第8版:新作品

硅化木挂果记

□肖云儒

在一个千万人口的大城市中,我有幸和一座公园成了近邻。园内水光潋滟,曲径通幽,绿树掩映着楼台亭阁,让人流连忘返。但公园里最令我动心的,却是一个冷僻的角落。

在那里,于静谧之中,于大阔叶撑起的绿荫中,静静站着五棵一人多高、柱子似的硅化木。有位热心收藏的朋友告诉我,如此粗壮挺拔的硅化木太少见了,它完全无愧于成为这座公园的镇园之宝。这位朋友搞收藏多年,尤其深爱各种奇木异石,道行已经不浅。我信他的话。待我再去公园那个角落拜访硅化木时,钦敬之意便油然而生,好一阵子缄口无声。人似乎被眼前的硅化木提溜到一个更高远的时空——小了的是自己,大了的是视野。

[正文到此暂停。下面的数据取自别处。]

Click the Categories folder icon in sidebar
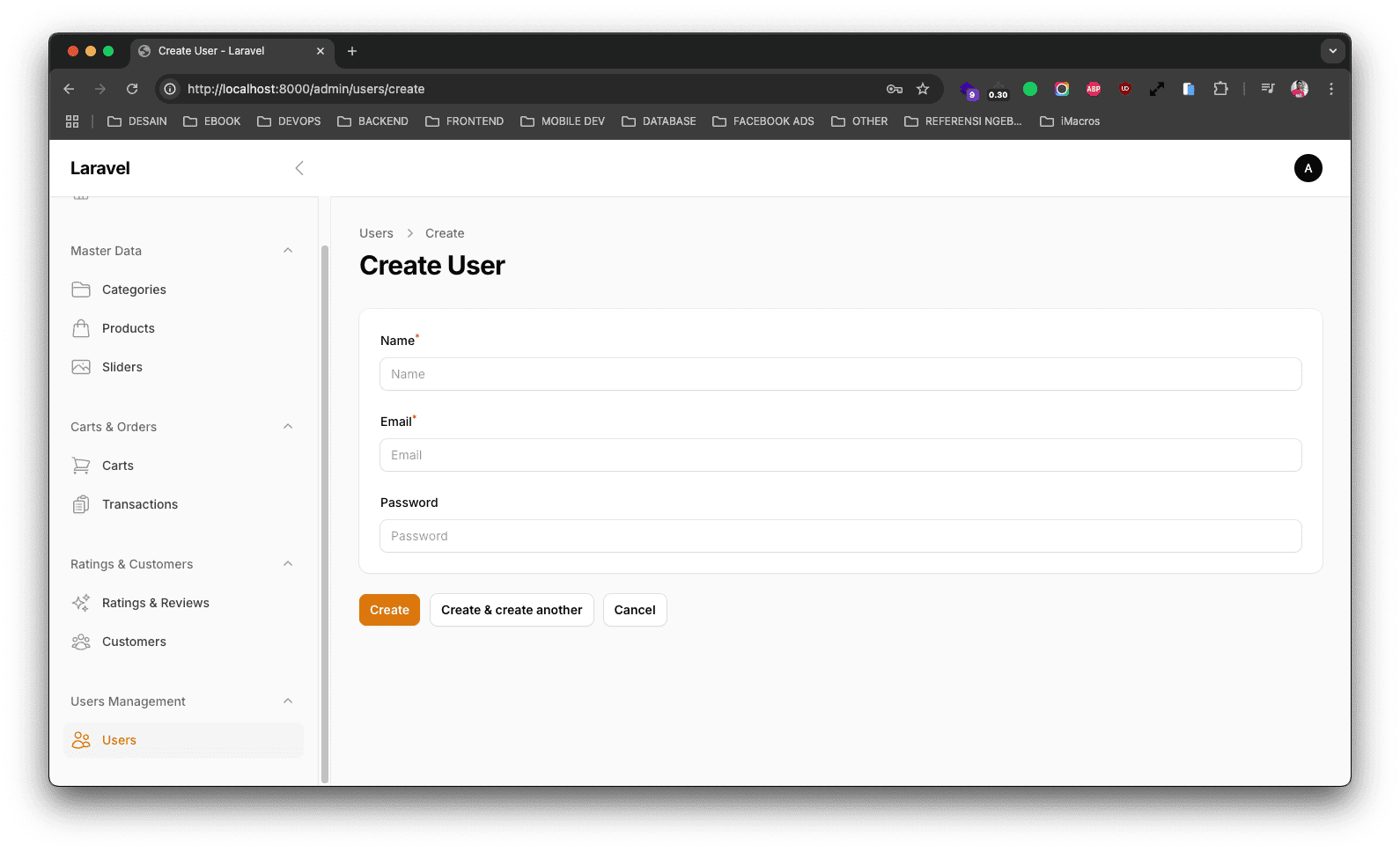Image resolution: width=1400 pixels, height=851 pixels. pyautogui.click(x=81, y=290)
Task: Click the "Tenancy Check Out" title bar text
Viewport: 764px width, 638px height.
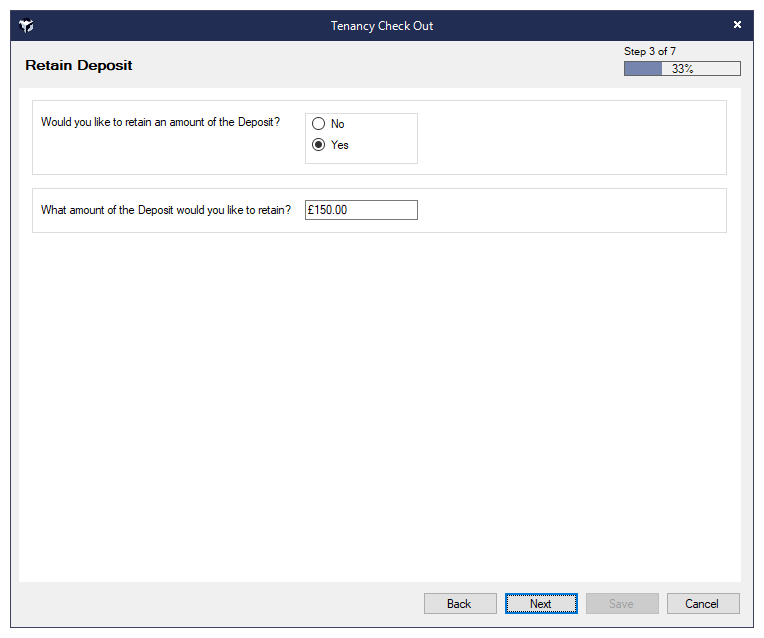Action: [382, 26]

“望名生义”,硅化木,硅化了的树,是一种木化石。你看这五棵硅木墩子,木质的纹路还依稀可见,却早已风化为石,升华为另一种新的生命。树缝和树洞被岁月镌刻出来线条和深浅不同的斑纹,组成了一组组和弦。浅白、淡褐、灰褐一直到深褐,全然是一幅古意幽然的山水画,一幅无法辨识又有清晰信息指向的神秘书法。你可以说它是古木,因为它有木的胎记;也可以说它是古石,因为它也有石的纹路和血脉。它们是聚在这块绿地上、我们几亿岁高寿的老祖宗。它们什么都见过、什么都知道、什么都缄口不言。在它们身上,能感受到千百代、亿万年生命的积淀。

说起这些硅化木远在新疆的老家,我十多年前参与电视台“丝路万里行”汽车采访活动时,曾去过那里一趟。车队从敦煌翻越当金山垭口,经青海茫崖进入若羌,西行、北拐,插入离楼兰古国不远的沙漠南沿时,就有一片胡杨林在环望无际的沙海中,凝固成了硅化木遗址。我不知那里是不是眼前这几位耆老的故地。

朔风之中,只见一片像扶杖寿星那样的林子,在我眼前展开。它们不需要水分,不需要养分,只需要头顶有穿云的阳光、脚底有相伴的大地,只需要有风沙将自己的躯体打磨得越来越粗粝,就能够告知世人自己那无比强韧的存在。当时我久久站在它们面前,静听这些木林石柱在风中的轻语。我听到了它们用自己的语言,诉说着世世代代与大自然的搏斗以及搏斗中的相携。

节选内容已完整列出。